======== EXTRACT ========
Demonstrating Digital Innovation in Health and Social Care >

SUPERVISORS: Gemma Teal, Angela Tulloch

RESEARCH QUESTION:

What design strategies and principles can be employed to create an engaging and inspiring DSE to lever change in health and care?

RESEARCH CONTEXT / INQUIRY:

“Simulation is a technique — not a technology — to replace or amplify real experiences with guided experiences that evoke or replicate substantial aspects of the real world in a fully interactive manner.” [4]. Simulation environments have been widely used to provide realistic clinical training as a safe alternative to carrying out procedures on real patients [5]. Beyond training, simulation environments can act as a “lever for cultural change” [4], bringing together a wide range of stakeholders and experts to explore what is possible and collaboratively identify what is preferable [6]. Demonstration of new digital technologies through prototyping [7], scenarios [8] and for the purposes of user testing [9] is core to a user-centred design and development process [9], and is often used to ‘sell’ new technologies to potential customers.
======== DATASET ENTRIES ========
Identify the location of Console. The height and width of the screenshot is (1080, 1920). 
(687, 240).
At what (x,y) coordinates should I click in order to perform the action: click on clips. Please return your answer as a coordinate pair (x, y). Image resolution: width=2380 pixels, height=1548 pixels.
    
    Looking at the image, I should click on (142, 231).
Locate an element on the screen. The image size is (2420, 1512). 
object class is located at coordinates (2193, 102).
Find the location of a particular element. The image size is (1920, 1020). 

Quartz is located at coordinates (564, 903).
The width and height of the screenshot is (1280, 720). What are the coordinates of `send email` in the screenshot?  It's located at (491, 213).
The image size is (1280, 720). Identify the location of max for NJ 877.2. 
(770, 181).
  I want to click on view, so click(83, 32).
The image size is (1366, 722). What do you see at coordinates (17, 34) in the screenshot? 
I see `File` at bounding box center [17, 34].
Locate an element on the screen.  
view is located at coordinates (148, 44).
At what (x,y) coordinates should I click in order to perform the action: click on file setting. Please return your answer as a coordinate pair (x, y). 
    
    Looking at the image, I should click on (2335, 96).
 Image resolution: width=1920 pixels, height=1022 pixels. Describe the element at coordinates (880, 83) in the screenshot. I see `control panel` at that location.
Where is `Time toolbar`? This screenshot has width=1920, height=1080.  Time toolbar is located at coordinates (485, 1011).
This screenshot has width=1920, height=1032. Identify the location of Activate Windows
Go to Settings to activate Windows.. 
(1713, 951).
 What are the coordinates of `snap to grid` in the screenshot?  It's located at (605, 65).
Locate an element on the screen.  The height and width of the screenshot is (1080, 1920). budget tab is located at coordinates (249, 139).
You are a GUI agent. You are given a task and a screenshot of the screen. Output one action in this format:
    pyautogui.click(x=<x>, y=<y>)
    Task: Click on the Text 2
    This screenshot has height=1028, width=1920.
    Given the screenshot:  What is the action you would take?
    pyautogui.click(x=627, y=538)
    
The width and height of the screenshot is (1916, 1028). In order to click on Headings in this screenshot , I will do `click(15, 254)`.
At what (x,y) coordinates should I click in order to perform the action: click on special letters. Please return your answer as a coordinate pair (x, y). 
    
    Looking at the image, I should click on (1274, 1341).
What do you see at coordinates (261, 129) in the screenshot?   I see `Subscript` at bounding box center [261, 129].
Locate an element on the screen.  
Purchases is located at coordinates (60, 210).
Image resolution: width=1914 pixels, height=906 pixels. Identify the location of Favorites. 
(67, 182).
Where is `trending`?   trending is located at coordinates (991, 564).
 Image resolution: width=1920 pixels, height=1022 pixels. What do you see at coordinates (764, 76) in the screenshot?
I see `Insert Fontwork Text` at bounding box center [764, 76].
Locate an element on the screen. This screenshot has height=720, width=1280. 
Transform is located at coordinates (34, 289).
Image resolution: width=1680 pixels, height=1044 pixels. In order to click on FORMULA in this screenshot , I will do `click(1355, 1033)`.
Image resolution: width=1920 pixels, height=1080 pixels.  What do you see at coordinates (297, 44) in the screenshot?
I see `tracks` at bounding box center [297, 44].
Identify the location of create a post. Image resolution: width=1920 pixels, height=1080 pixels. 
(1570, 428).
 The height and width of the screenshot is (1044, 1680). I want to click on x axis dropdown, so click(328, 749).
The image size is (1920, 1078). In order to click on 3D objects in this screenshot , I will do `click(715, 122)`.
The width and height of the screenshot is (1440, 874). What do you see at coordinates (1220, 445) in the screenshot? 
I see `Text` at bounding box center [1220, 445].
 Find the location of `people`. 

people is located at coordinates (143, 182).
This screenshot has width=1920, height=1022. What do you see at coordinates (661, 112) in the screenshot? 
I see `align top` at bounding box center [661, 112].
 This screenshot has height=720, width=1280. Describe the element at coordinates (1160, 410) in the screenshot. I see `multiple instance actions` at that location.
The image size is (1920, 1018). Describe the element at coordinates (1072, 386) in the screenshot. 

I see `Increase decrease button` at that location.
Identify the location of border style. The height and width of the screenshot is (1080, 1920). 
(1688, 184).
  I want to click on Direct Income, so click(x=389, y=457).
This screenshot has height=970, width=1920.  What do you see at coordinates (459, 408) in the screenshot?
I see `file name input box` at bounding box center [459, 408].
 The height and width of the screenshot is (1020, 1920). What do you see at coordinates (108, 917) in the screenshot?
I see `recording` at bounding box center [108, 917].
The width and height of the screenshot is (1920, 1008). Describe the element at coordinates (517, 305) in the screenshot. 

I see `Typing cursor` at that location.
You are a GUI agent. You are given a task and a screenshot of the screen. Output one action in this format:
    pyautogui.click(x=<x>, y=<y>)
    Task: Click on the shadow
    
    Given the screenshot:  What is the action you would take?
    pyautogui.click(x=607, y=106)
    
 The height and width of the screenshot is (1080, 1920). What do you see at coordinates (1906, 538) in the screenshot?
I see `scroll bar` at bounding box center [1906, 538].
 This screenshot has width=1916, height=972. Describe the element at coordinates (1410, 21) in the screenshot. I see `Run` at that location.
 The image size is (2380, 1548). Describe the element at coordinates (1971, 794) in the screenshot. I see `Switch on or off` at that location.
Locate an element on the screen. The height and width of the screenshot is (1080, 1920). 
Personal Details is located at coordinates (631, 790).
========
» **TASK OBJECTIVE**:
Please copy from the health and care simulation text above the stretch from "SUPERVISORS: Gemma Teal, Angela" through "health and care?", word for word.

» **RESPONSE**:
SUPERVISORS: Gemma Teal, Angela Tulloch

RESEARCH QUESTION:

What design strategies and principles can be employed to create an engaging and inspiring DSE to lever change in health and care?